Closed peterzcc closed 7 years ago
Something that could be challenging to implement is the Fisher Vector Product. In this section, we need to have a second-order gradient. However, we don't have a symbol that computes the Gradient in MXNet, we may need to perform backward() manually then. Thinking of a way to realize it.
Yes, computing second-order gradient is the tricky part. Looks like that we have to do it manually in mxnet.
One thing I don't understand is that in the rllab's implementation, it seems like they use a different method. However the rllab's conjugate gradient implementation is not very readable and I didn't fully understand it.

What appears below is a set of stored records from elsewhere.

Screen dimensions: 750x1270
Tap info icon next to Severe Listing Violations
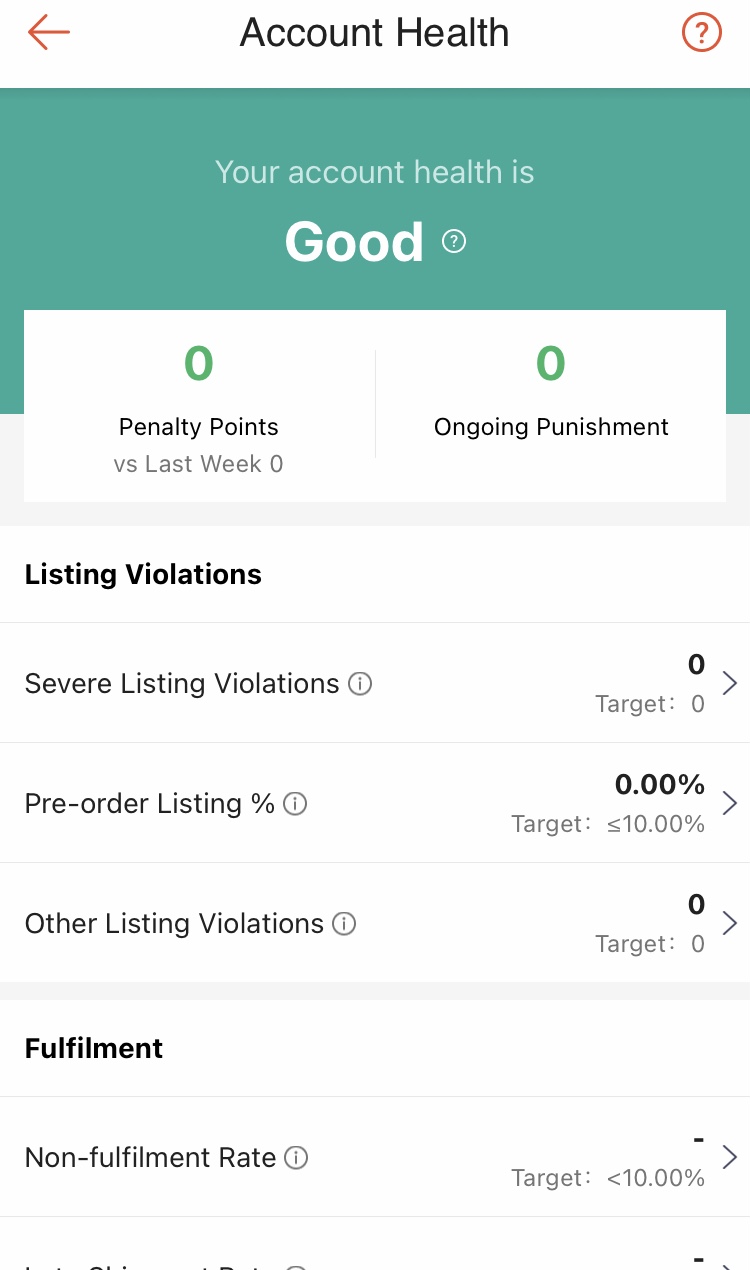click(360, 684)
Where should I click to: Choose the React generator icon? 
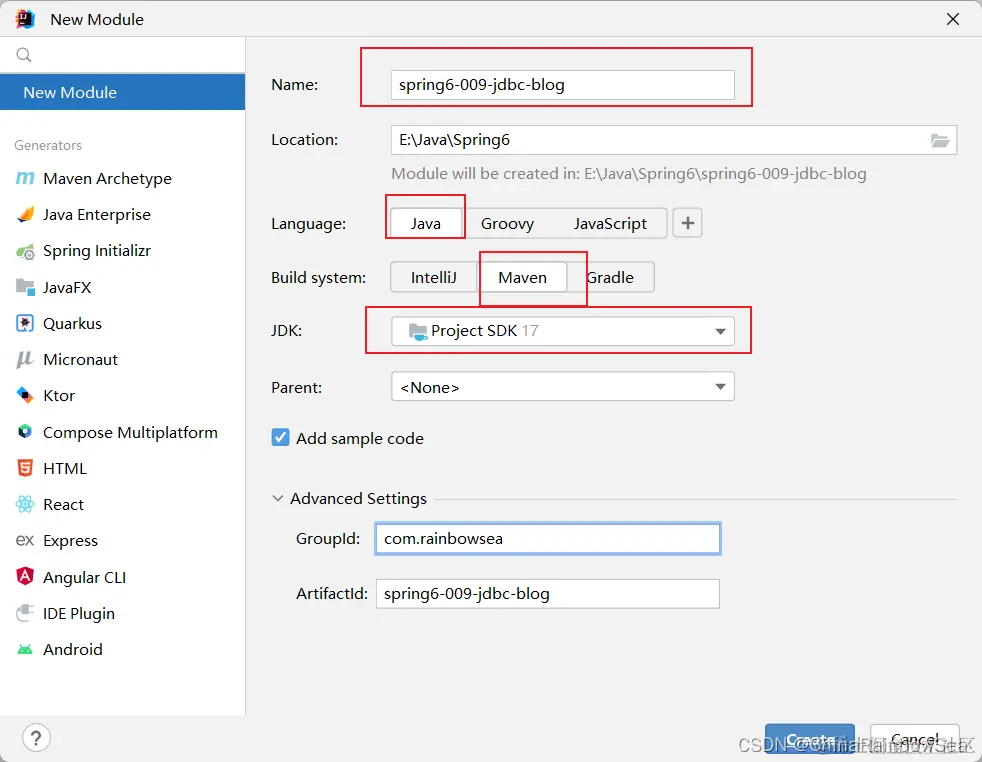coord(25,504)
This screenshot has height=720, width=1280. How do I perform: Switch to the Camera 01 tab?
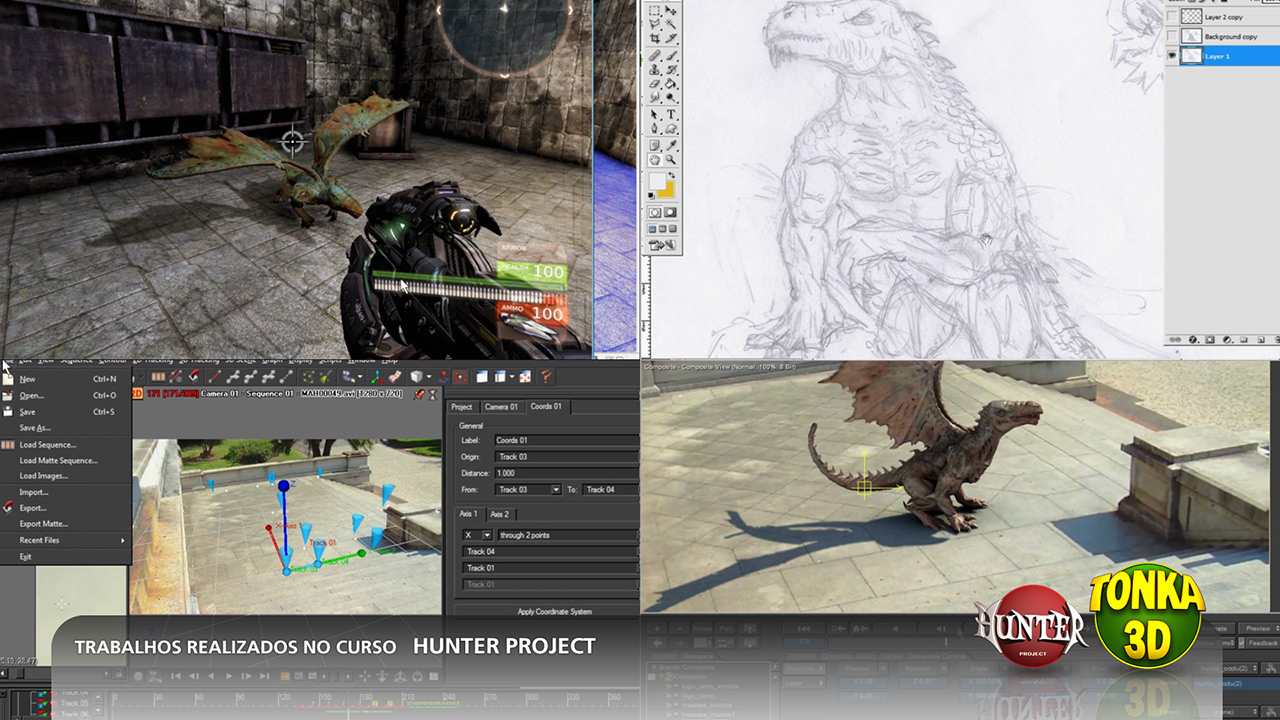pos(501,407)
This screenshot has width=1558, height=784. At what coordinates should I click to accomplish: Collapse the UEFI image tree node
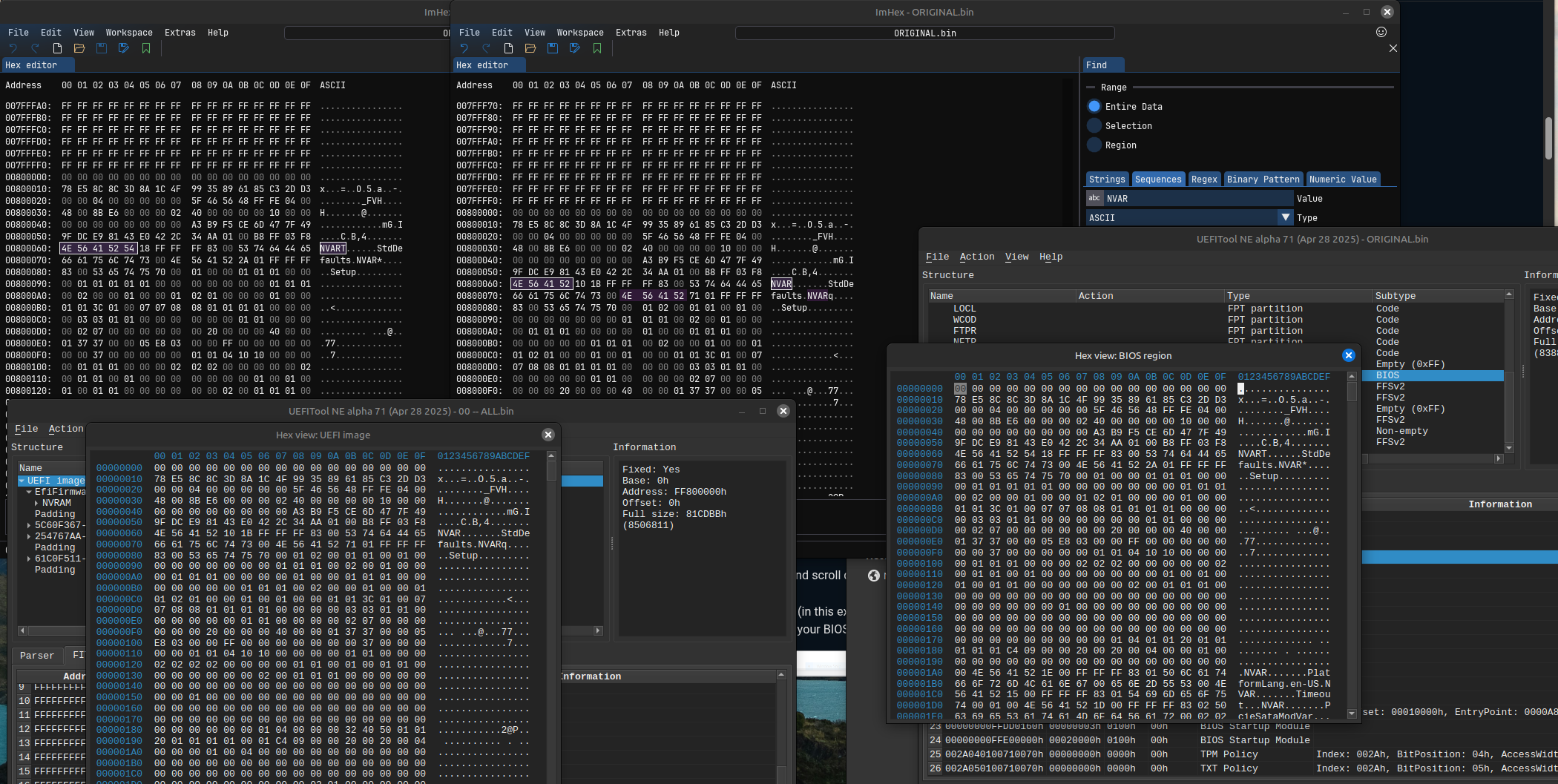(22, 481)

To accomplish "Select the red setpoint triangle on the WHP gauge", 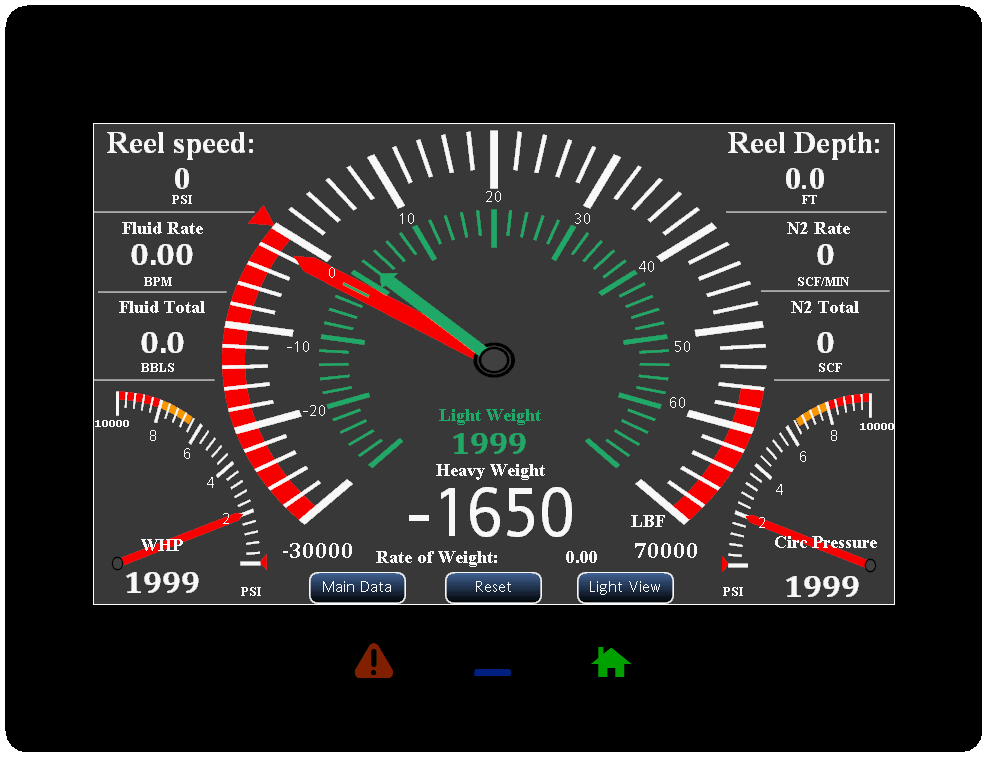I will [x=262, y=562].
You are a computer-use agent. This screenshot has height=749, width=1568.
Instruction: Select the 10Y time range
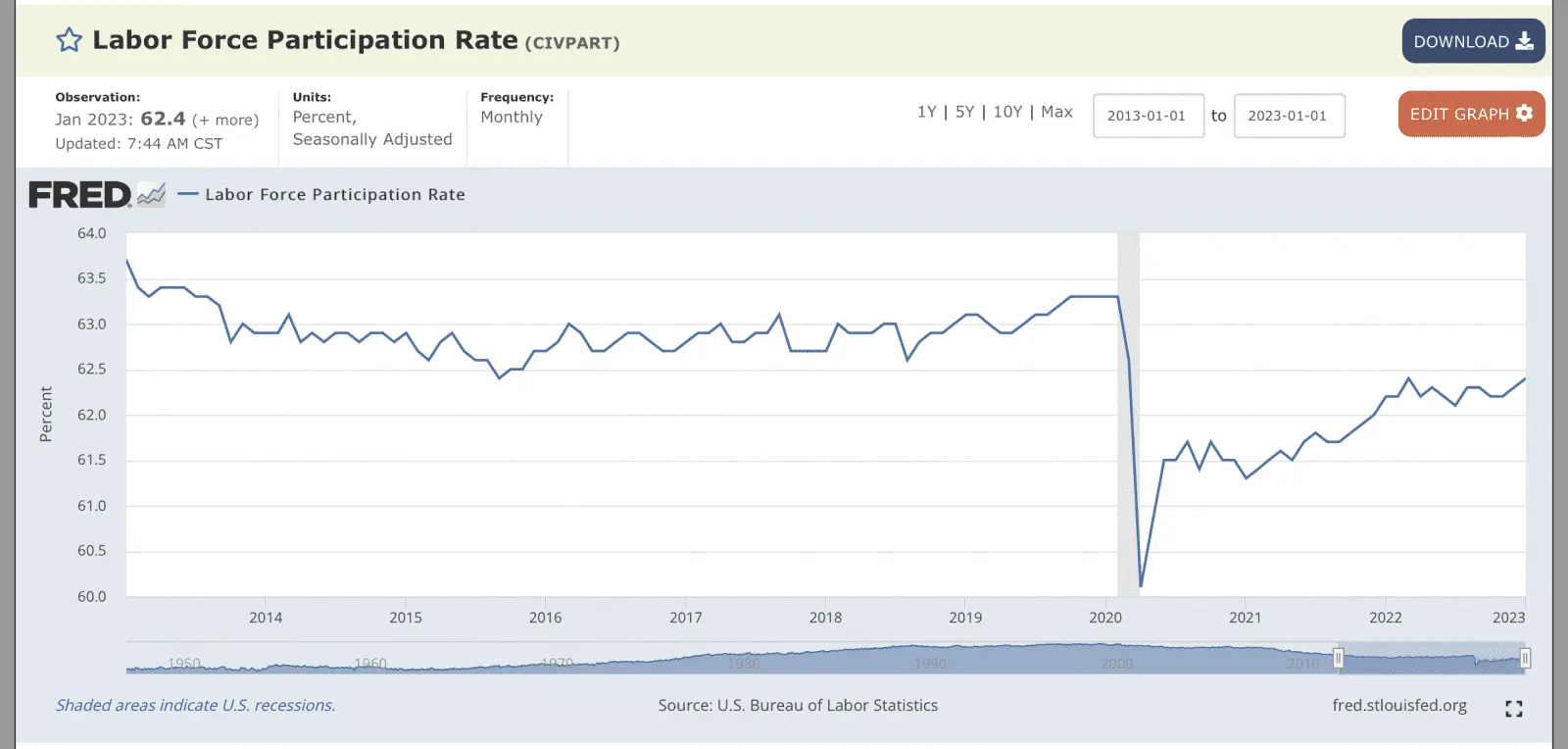coord(1007,112)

Automatically computing Hessian matrix is currently not supported in MXNet. Could we use some simplified version that only needs the first-order differential?
@peterzcc You can refer to the supplementary material of the original TRPO paper. It introduces two different implementation methods. The difference is how to compute the Fisher Vector Product. The first one use the Fisher Information Matrix to compute, which has simple form for some specific distributions. The second one just uses more generic Hessian-vector product. rllab's implementation uses the second one since computing Hessian is done by theano. However, I think in mxnet we have to use the first one.
I will start implementing a TRPO with GAE algorithm today. The conjugate gradient optimization algorithm will first be implemented using python API, which could be optimized later.